Over the course of eight years, from early adolescence to emerging adulthood, teenagers and their parents in 444 Chinese American families reported on eight parenting dimensions (for example, “warmth” and “shaming”) and six developmental outcomes (for example, the teens’ GPA and the academic pressure they feel).
Kim and colleagues identified four parenting profiles: supportive, easygoing, harsh, and “tiger.” Over time, the percentage of parents classified as tiger parents decreased among mothers but increased among fathers.
The researchers’ analysis showed that the supportive parenting profile, which was the most common, was associated with the best developmental outcomes, followed by easygoing parenting, tiger parenting, and harsh parenting.
Compared with the supportive parenting profile, a tiger parenting profile was associated with lower GPA and educational attainment, as well as less of a sense of family obligation; it was also associated with more academic pressure, more depressive symptoms, and a greater sense of alienation.
The researchers conclude: “The current study suggests that, contrary to the common perception, tiger parenting is not the most typical parenting profile in Chinese American families, nor does it lead to optimal adjustment among Chinese American adolescents.”
Bolding mine--and please note that the last paragraph substantiates critics who said that Chua's book was not merely wrongheaded, but racist in its stereotyping of Chinese American parenting.
The other famous "carnivore Mom" at the time was Sarah Palin a.k.a. "Grizzly Mom." What does it say about some right wingers that they need to turn our most tender and nurturant activity into something harsh and devouring? Is it mainly a religious ("Spare the rod and spoil the child?") thing? Or is there something else going on?

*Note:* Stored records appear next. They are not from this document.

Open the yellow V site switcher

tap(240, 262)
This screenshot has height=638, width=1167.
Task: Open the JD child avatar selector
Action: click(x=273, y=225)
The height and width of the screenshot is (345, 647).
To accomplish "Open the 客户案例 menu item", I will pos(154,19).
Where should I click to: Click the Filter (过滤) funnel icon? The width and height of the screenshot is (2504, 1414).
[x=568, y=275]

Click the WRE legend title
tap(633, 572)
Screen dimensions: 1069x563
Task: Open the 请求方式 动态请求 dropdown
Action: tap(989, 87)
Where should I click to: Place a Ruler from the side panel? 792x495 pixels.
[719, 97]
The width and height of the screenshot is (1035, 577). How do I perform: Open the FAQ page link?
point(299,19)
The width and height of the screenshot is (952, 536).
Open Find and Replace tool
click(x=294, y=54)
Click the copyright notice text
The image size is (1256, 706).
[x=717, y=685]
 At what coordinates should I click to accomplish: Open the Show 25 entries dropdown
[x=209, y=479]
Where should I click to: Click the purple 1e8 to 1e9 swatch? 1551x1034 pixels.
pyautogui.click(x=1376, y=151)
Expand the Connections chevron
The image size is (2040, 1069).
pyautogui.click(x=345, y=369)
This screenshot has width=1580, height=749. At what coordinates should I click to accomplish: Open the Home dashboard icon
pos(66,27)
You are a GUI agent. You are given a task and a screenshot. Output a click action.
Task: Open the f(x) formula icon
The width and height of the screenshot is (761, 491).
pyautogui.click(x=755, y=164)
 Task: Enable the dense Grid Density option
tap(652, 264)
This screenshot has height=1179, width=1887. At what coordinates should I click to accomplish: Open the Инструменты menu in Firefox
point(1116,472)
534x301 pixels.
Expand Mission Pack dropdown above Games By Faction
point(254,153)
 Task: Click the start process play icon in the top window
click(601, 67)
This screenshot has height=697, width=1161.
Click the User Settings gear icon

Remember: if your goal is to increase your own (or someone else's) productivity and effectiveness, perfectionist coercion and harshness are never the answer. With few exceptions, the best you'll likely achieve with these tactics is short-term compliance, followed by rebellion and learned helplessness. For true growth, evolution, and capacity building, nonperfectionism (a.k.a. compassionate objectivity) is the way to go.